The Journal of Emergency Medicine, In Press, Corrected Proof, Available online 15 August 2015, January 1970

Abstract

Background

Death from opioid abuse is a major public health issue. The death rate associated with opioid overdose nearly quadrupled from 1999 to 2008. Acute care settings are a major source of opioid prescriptions, often for minor conditions and chronic noncancer pain.

Objective

Our aim was to determine whether a voluntary opioid prescribing guideline reduces the proportion of patients prescribed opioids for minor and chronic conditions.

Methods

A retrospective chart review was performed on records of adult emergency department visits from January 2012 to July 2014 for dental, neck, back, or unspecified chronic pain, and the proportion of patients receiving opioid prescriptions at discharge was compared before and after the guideline. Attending emergency physicians were surveyed on their perceptions regarding the impact of the guideline on prescribing patterns, patient satisfaction, and physician−patient interactions.

Results

In our sample of 13,187 patient visits, there was a significant (p < 0.001) and sustained decrease in rates of opioid prescriptions for dental, neck, back, or unspecified chronic pain. The rate of opioid prescribing decreased from 52.7% before the guideline to 29.8% immediately after its introduction, and to 33.8% at an interval of 12 to 18 months later. The decrease in opioid prescriptions was observed in all of these diagnosis groups and in all age groups. All 31 eligible prescribing physicians completed a survey. The opioid prescribing guideline was supported by 100% of survey respondents.

Conclusions

An opioid prescribing guideline significantly decreased the rates at which opioids were prescribed for minor and chronic complaints in an acute care setting.

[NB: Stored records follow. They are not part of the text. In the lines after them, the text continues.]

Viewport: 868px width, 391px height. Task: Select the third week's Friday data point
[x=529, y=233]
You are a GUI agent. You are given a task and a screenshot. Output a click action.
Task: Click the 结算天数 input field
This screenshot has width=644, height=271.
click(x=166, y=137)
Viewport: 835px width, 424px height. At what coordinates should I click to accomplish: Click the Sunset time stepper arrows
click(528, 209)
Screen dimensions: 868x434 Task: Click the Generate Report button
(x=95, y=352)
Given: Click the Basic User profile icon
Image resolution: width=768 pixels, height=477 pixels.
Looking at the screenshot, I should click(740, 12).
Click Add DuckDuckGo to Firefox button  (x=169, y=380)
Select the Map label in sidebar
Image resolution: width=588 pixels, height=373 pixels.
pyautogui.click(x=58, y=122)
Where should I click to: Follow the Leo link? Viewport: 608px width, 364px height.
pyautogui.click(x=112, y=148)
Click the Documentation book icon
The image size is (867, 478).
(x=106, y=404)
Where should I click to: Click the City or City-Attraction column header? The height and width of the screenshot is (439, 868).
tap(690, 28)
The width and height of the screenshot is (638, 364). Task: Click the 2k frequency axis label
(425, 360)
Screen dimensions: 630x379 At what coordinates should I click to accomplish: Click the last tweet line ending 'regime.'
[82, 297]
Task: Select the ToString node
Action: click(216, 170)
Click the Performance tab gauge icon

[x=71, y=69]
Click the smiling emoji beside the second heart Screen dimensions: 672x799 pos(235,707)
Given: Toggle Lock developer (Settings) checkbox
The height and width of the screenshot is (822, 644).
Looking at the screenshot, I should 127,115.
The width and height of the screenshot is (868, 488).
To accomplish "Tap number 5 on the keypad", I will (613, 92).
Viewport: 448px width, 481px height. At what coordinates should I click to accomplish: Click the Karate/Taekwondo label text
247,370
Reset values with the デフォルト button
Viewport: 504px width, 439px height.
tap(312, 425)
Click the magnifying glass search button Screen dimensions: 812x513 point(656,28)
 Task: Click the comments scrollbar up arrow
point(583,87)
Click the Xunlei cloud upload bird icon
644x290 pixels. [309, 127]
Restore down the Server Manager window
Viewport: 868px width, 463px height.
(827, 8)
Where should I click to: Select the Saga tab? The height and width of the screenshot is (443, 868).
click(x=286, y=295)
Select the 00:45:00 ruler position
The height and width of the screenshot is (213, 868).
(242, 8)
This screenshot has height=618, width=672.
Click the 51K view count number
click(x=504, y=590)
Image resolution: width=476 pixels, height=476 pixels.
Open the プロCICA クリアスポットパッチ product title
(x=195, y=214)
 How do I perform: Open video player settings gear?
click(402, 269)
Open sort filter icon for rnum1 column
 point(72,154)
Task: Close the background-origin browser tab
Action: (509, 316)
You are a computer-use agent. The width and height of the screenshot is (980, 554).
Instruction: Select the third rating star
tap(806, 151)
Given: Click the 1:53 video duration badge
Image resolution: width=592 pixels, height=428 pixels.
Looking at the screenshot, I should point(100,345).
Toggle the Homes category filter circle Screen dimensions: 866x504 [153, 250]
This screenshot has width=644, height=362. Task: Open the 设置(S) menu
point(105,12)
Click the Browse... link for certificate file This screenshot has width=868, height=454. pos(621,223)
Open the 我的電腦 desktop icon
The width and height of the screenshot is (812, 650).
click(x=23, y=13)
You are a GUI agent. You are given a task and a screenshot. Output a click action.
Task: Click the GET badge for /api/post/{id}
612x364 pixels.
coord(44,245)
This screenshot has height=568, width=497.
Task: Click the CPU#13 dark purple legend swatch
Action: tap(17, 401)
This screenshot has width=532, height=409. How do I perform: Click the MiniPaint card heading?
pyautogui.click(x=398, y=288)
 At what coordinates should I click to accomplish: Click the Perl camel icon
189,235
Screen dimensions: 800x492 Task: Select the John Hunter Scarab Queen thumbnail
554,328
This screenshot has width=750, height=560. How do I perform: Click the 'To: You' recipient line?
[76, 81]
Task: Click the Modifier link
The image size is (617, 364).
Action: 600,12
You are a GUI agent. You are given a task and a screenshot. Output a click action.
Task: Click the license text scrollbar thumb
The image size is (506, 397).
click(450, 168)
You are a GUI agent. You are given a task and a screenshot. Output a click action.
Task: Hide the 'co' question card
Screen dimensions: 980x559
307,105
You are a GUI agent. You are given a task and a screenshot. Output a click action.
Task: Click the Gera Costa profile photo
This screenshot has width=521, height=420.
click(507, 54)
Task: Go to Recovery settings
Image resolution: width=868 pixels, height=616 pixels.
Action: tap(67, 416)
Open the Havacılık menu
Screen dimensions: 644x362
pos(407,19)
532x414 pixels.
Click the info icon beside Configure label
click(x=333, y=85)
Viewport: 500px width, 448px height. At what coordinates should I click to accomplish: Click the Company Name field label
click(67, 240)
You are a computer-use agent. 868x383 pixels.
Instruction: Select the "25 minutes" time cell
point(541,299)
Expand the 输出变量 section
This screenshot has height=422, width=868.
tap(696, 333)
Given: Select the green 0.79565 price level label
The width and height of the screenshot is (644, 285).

Keywords: narcotic, opioid abuse, emergency department, overdose, prescribing guideline.

Introduction

There is a crisis regarding the abuse of prescription drug opioids in the United States (1) and (2). In 2010, nearly 1 in 20 persons over the age of 12 years used opioids nonmedically (1) . Nearly three-quarters (73.8%) of prescription drug-related deaths in 2008 involved opioids. The United States (US) death rate from prescription opioid overdose now exceeds the combined death rates from heroin and cocaine. From 1999 to 2008, the death rate associated with opioid overdose nearly quadrupled (2) .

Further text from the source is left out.